> _GIVEN PROBLEM_
Rewrite the items from the line with "Click the #TrumpEpsteinCoverup hashtag" through the end, swapping every "Click" for "Tap" and changing nothing else. Leave the pictures out.

> _EXERCISE INPUT_
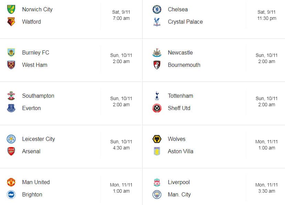Click the Man City circular badge

click(x=156, y=194)
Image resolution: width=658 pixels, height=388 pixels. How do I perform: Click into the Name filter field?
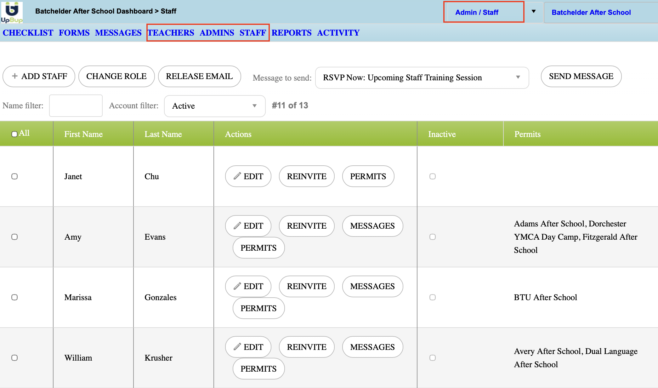point(76,106)
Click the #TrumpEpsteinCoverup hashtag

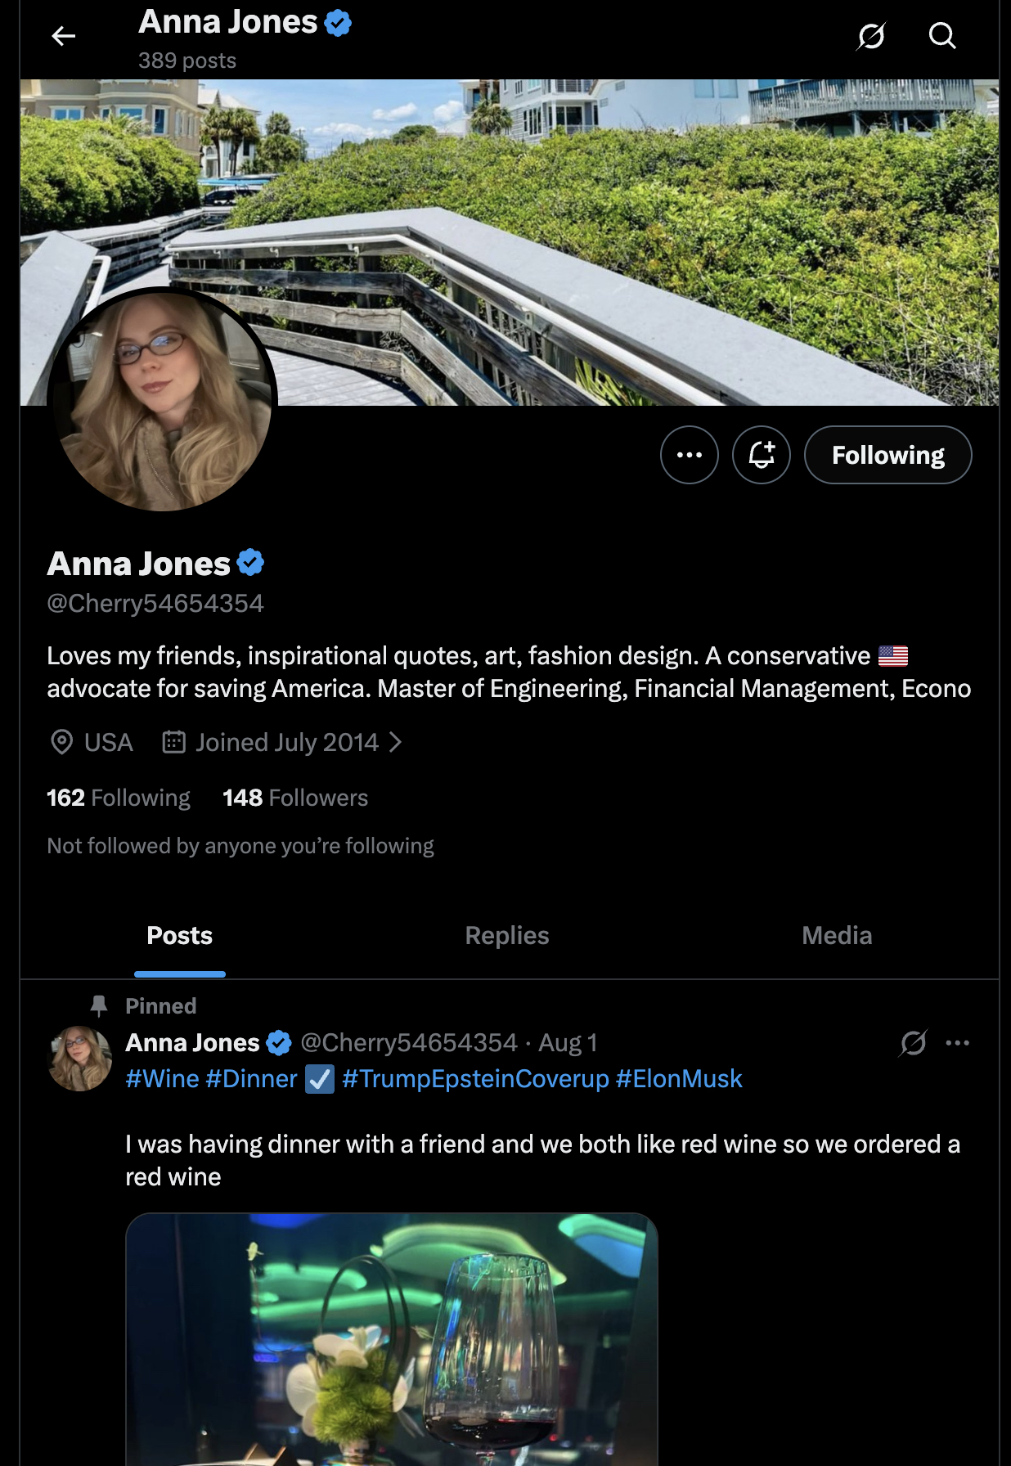coord(475,1078)
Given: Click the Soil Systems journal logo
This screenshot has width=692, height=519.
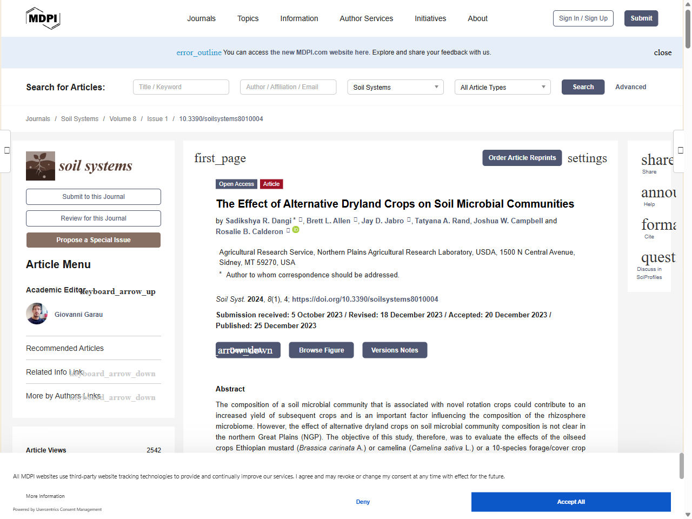Looking at the screenshot, I should 79,166.
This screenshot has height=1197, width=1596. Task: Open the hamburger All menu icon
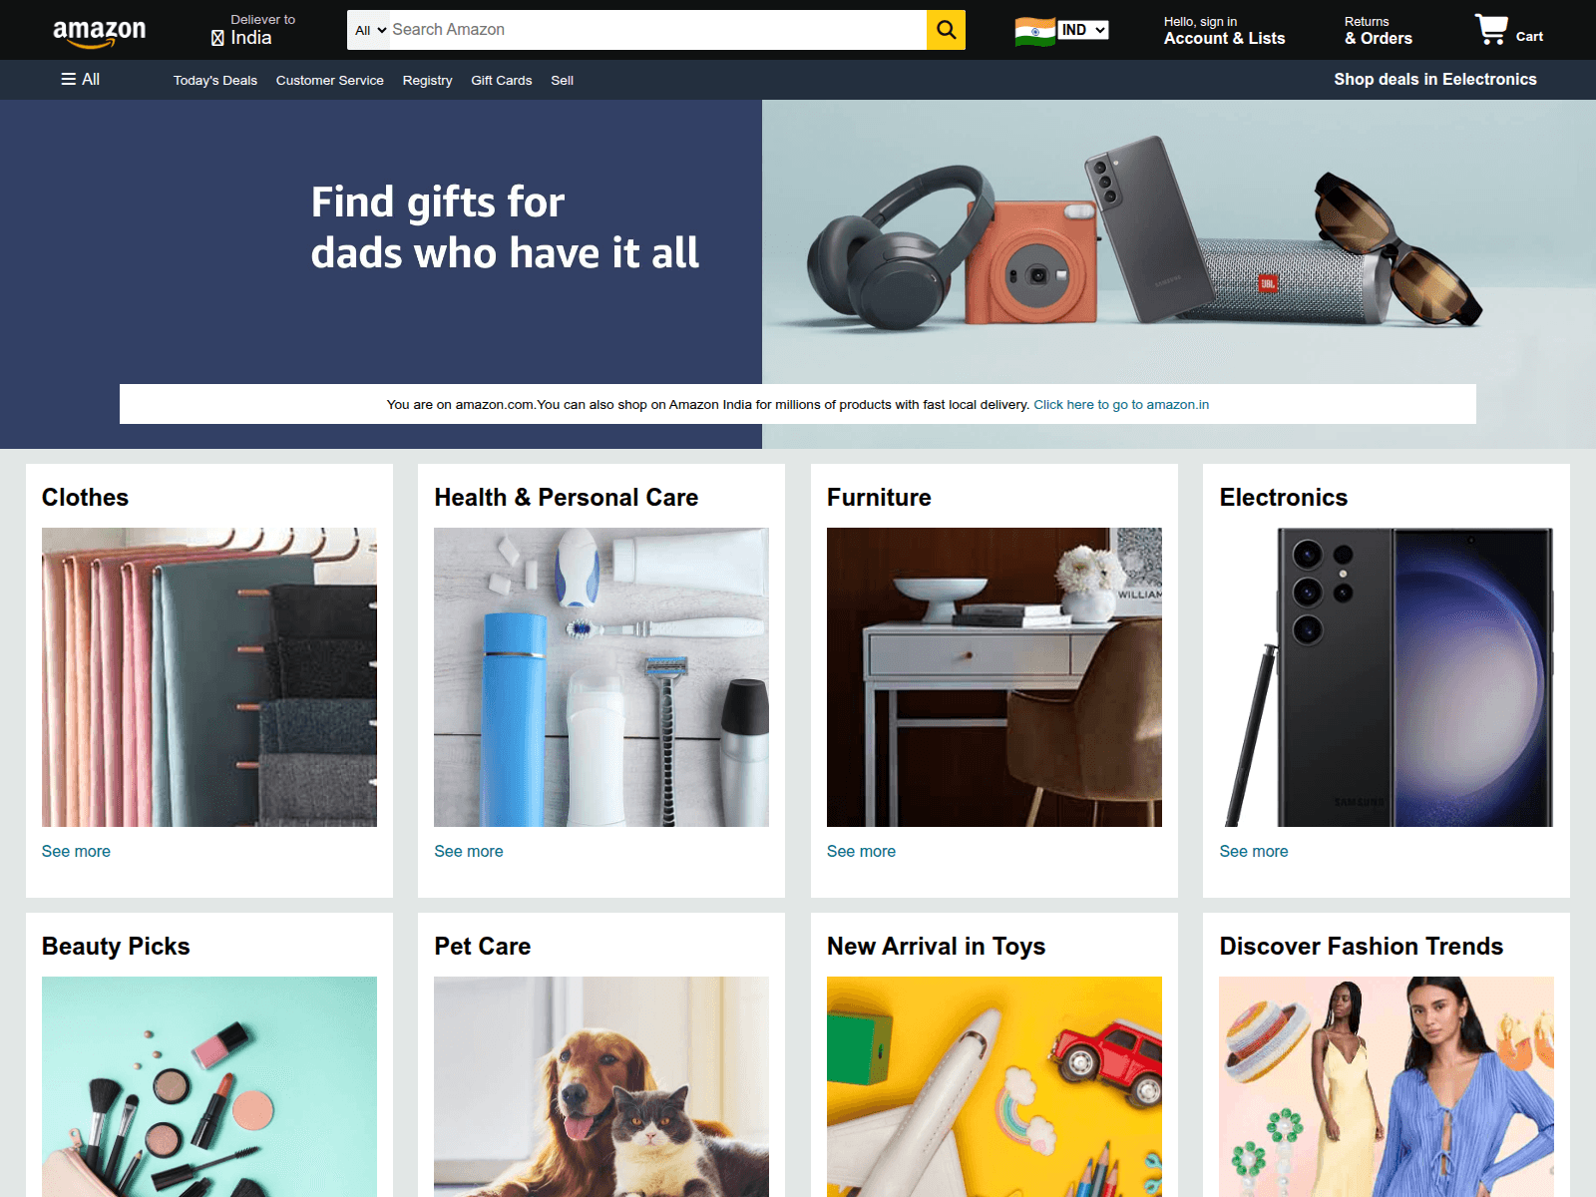[69, 79]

> _TASK OUTPUT_
Tap the #TrumpEpsteinCoverup hashtag

coord(475,1078)
Given: Tap the Soil Systems journal logo
This screenshot has width=692, height=519.
Looking at the screenshot, I should 79,166.
This screenshot has height=1197, width=1596. Task: Open the hamburger All menu icon
[69, 79]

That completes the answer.